UW News

May 22, 2008

Surveys test effects of dam removal

In the run-up to river restoration following the planned dismantling of two hydroelectric dams on the Elwha River — the largest dams, by far, to be removed anywhere — scientists led by UW researchers have undertaken the complex task of documenting what’s in the river valley now.

Having that baseline is the only way to be able to measure the benefits — if any — to the ecosystem of having removed the dams.

“The Elwha project provides ideal conditions for testing hypotheses related to river restoration,” wrote Ted Pietsch in a project that has garnered $200,000 in start-up funds from the National Science Foundation to launch the survey. Pietsch, a professor of aquatic and fishery sciences and the principal investigator on the project, also wrote that this is a “unique opportunity to study the recovery of a riparian ecosystem, with profound implications for the value of dam removal elsewhere as a general conservation strategy.”

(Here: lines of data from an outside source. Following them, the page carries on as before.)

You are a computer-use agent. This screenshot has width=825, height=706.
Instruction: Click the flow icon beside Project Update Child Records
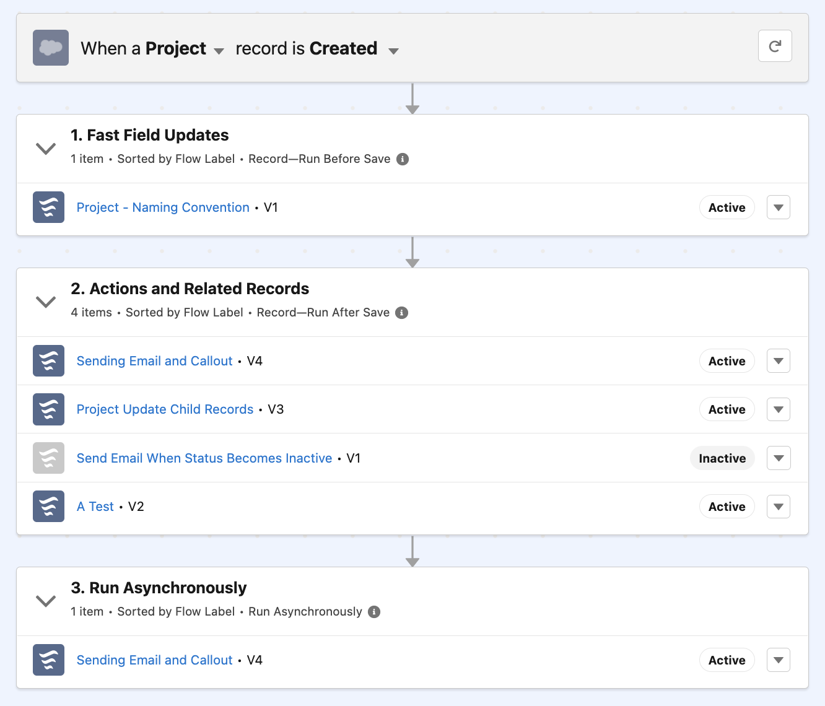[48, 409]
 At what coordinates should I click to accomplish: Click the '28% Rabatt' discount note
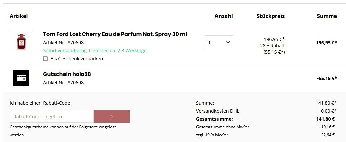(x=272, y=45)
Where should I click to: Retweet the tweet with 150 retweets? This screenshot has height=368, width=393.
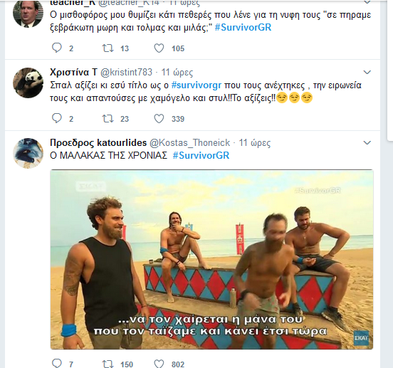tap(108, 364)
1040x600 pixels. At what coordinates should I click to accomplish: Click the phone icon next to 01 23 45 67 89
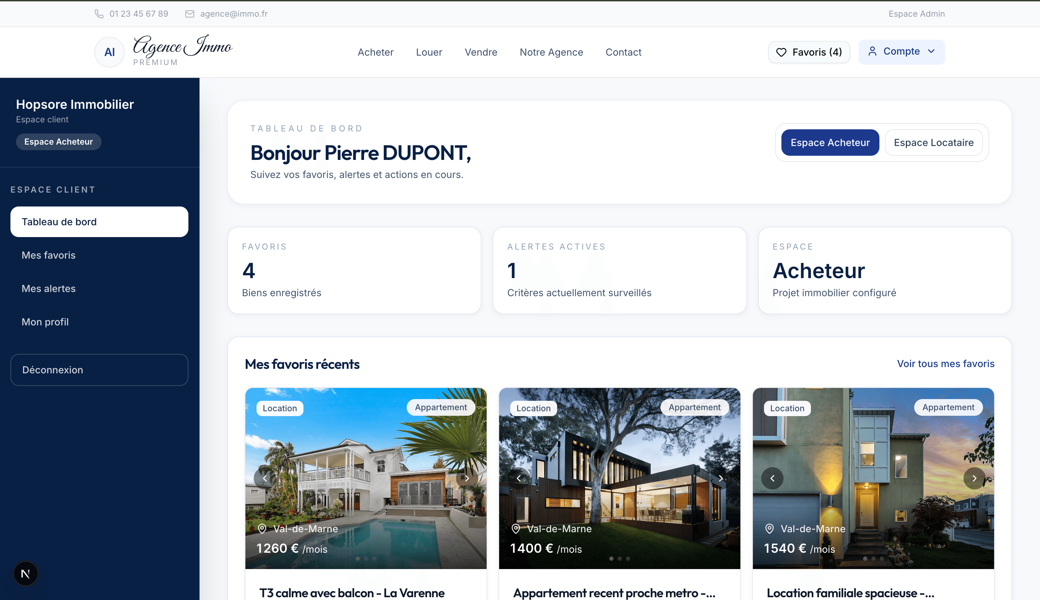click(x=99, y=14)
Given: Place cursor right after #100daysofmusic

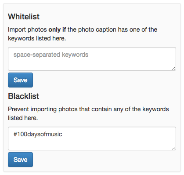Looking at the screenshot, I should tap(62, 134).
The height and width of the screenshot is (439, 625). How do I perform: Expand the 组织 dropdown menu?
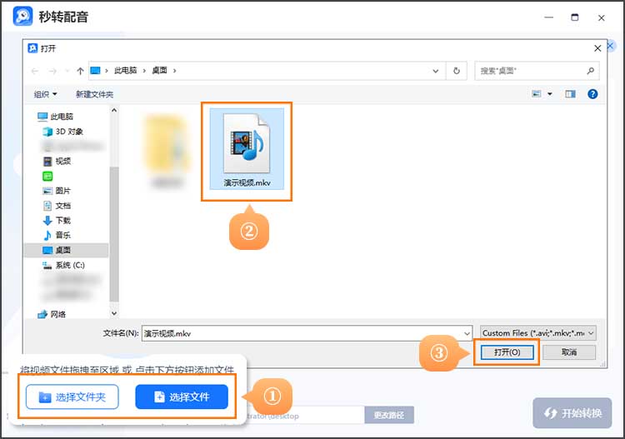point(45,94)
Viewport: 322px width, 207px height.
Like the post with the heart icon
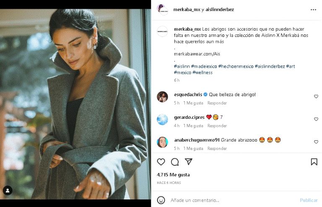[161, 162]
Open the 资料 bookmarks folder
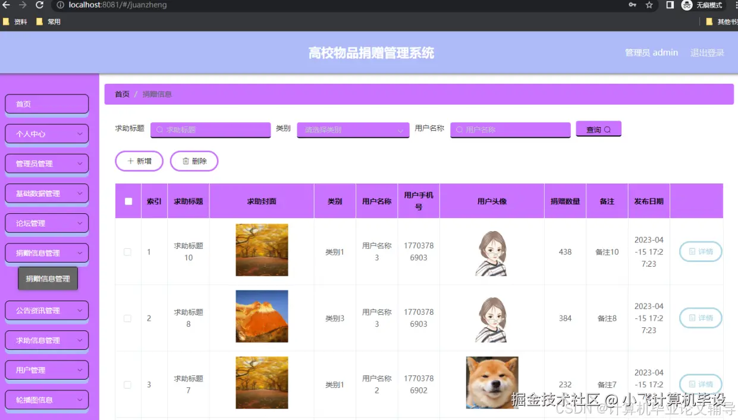 (15, 21)
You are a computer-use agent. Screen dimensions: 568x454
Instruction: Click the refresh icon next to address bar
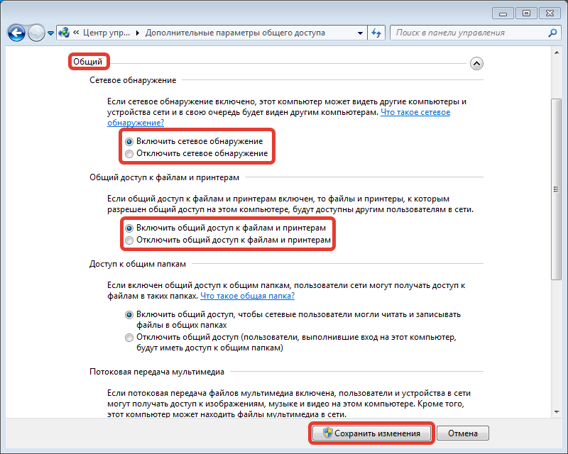(376, 33)
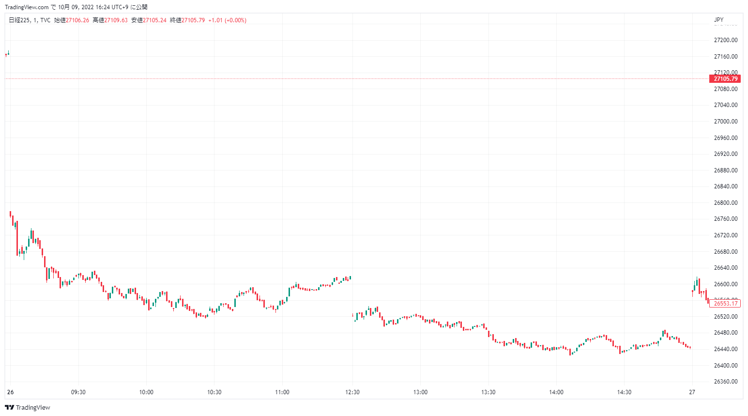Click the 14:30 time axis label
The height and width of the screenshot is (416, 748).
pos(624,392)
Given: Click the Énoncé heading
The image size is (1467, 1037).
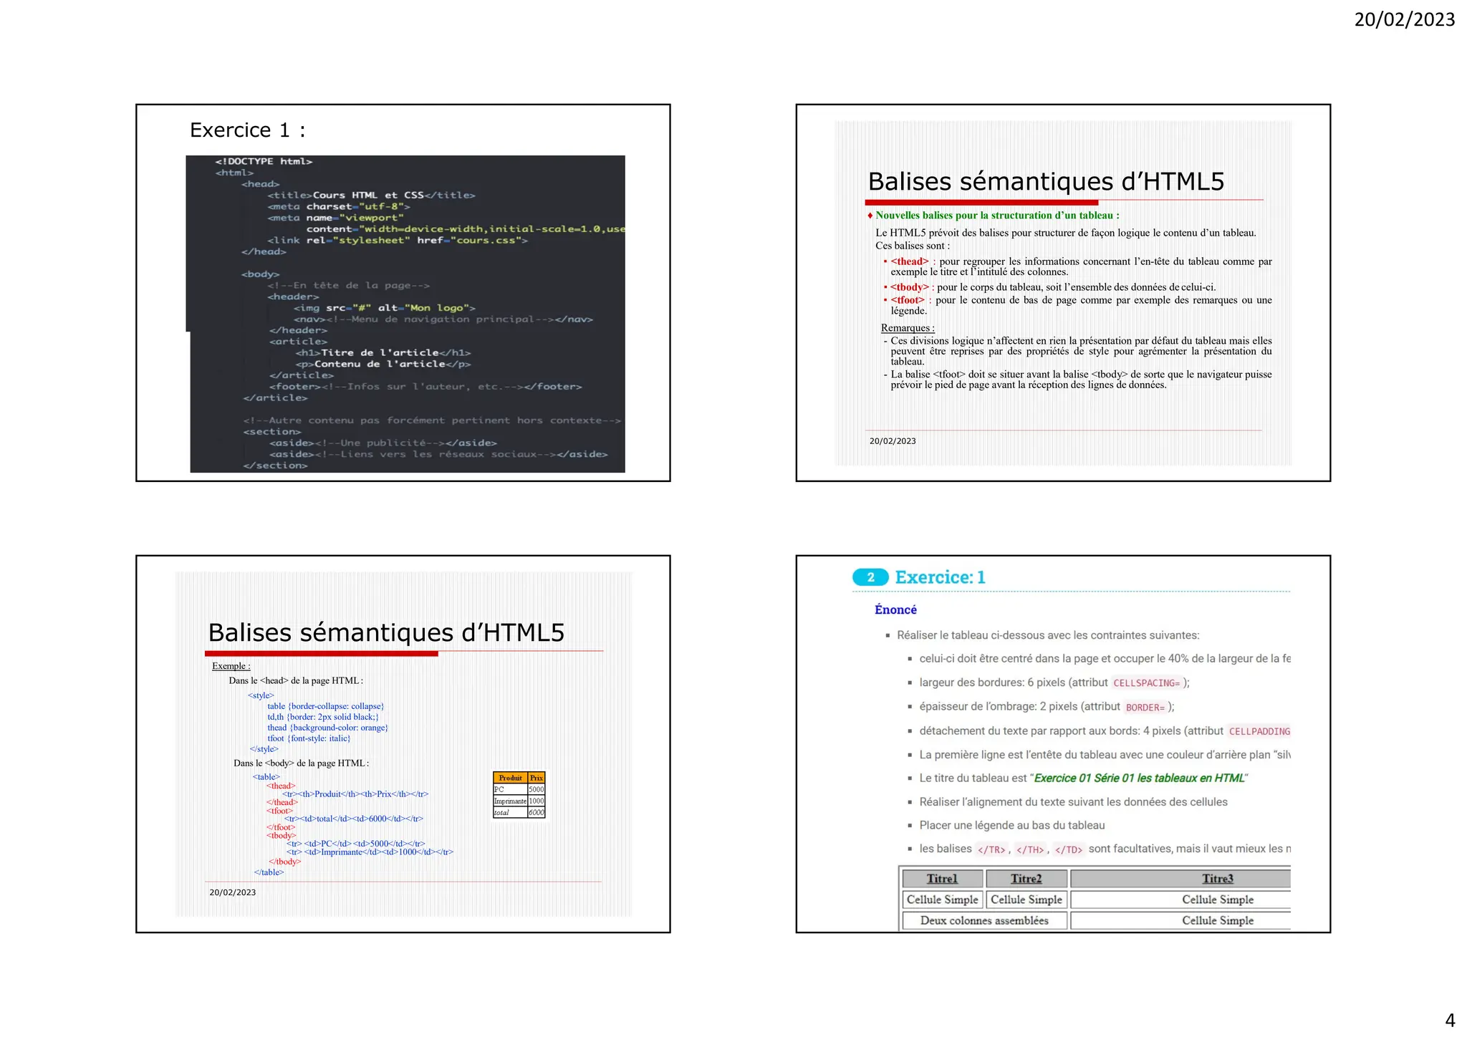Looking at the screenshot, I should coord(895,609).
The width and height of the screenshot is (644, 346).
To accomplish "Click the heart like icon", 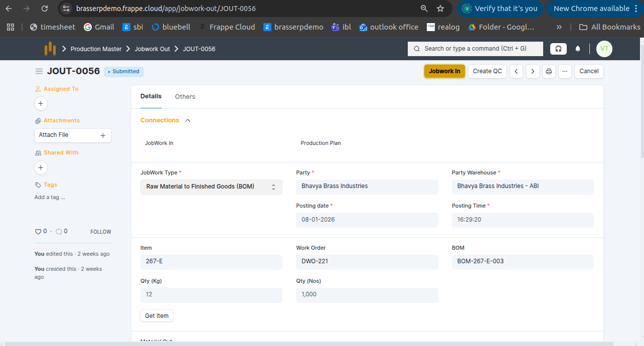I will point(38,232).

The dams are to be demolished starting in 2012. Congress has authorized $185 million for demolition, clean-up and to reintroduce salmon that have been shut out of the system since 1911 when the dams barred their migration.

With the $200,000 in research money from the National Science Foundation, work has begun collecting specimens along the river above, between and below the dams. The focus is on microorganisms, lichens, mosses, liverworts, fungi, spiders and insects — all taxa critical to other organisms being able to thrive in the area and the most vulnerable to change when the dams are removed.

Although only three hours by car and ferry from Seattle, the biota of the area is poorly known, Pietsch says. The survey and inventory project is bringing together professional taxonomists and an assemblage of agency, tribal, academic and citizen scientists.

Among the citizen scientists are school students from the area. In partnership with the Olympic Park Institute — a nonprofit that provides outdoor science education programs for students, teachers, and other citizens — monthly environmental education forays along the river got underway earlier this year.

There was an event for seventh and eighth graders and teachers of the Crescent School District in nearby Joyce, Wash. A similar event is scheduled for Native American students of the Lower Elwha Klallam Tribe in May and another in late June. There is funding to continue the outreach monthly throughout the summer and fall.

Dam removals are increasingly viewed as a means to restoring river ecosystems, especially in the Pacific Northwest where salmon stocks are seriously depleted and many rivers are closed to fish migration, Pietsch says.

The Elwha River has some advantages that other river systems do not. Because nearly all of the water above the dams is in the Olympic National Park, the ecological changes resulting from dam removal will be available for long-term study, without the confounding influences of human disturbance that are common in virtually all other river restoration projects.

“If dam removal is beneficial here, the knowledge gained can be applied anywhere; but if salmon restoration is less than successful under these ideal conditions, the implications for rivers elsewhere are dire,” he says.